For this experiment, a number of ligands attached to a metal center will act as the absorbing
species. The ligands themselves do not absorb at specific wavelengths, so only the organometallic
complexes will absorb. By changing the concentration of ligands and metal, the number of ligands
attached to a metal center can be determined [4].

1.2

UV-Vis Spectrophotometer

The UV-Vis spectrophotometer used was a single beam Hewlett Packard (now Agilent) 8453
UV-VIis. This spectrophotometer has the following parts: Tungsten lamp, deuterium lamp, source
lens, shutter/stray light filter, sample cuvette, another source lens, slit, diffraction grating, and
finally, a photodiode array (PDA) sensor.

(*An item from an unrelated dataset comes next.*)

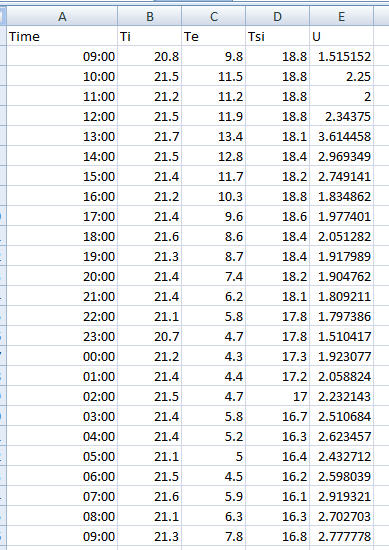This screenshot has height=550, width=389.
Task: Click the Te header cell
Action: (214, 36)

The light source for UV range is the deuterium lamp, emitting from 190nm to 800nm. The
tungsten lamp is the light source for the visual and near-IR range, emitting from 370nm-1100nm. In
this instrument, the tungsten lamp shines through the deuterium lamp via a shine through aperture.

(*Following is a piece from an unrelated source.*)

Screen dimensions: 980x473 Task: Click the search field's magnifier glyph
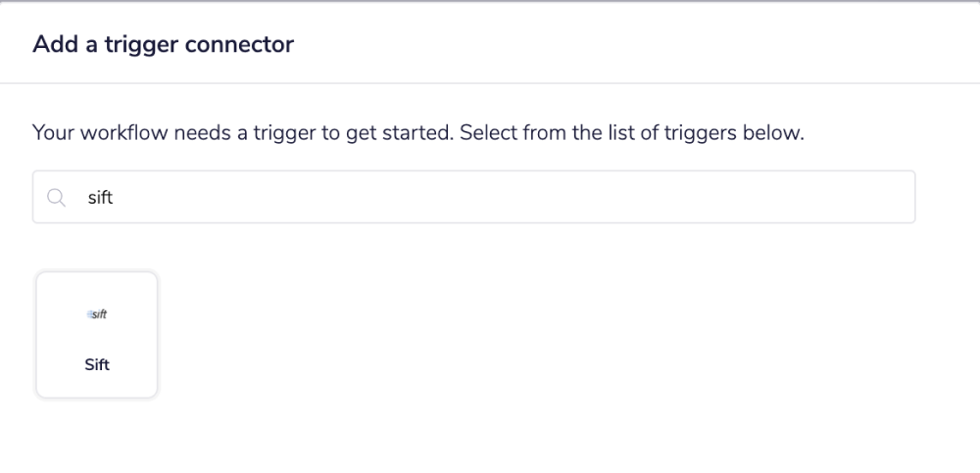click(57, 198)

The source lenses receives the light from both sources, collimates it, and aims at the sample. Before
the light moves to the sample, it is passed through an electro-mechanically operated shutter, which
exposes the sample to the light. There is also a stray light filter, which blocks all light under
400nm, when needed. The light is then passed through an open sample, to a second source lens
that re-collimates the beam. This re-collimated beam then passes through a slit the size of one
diode. The light is then diffracted by a concave holographic grating onto a photodiode array with
a sampling interval of approximately 0.9nm [5].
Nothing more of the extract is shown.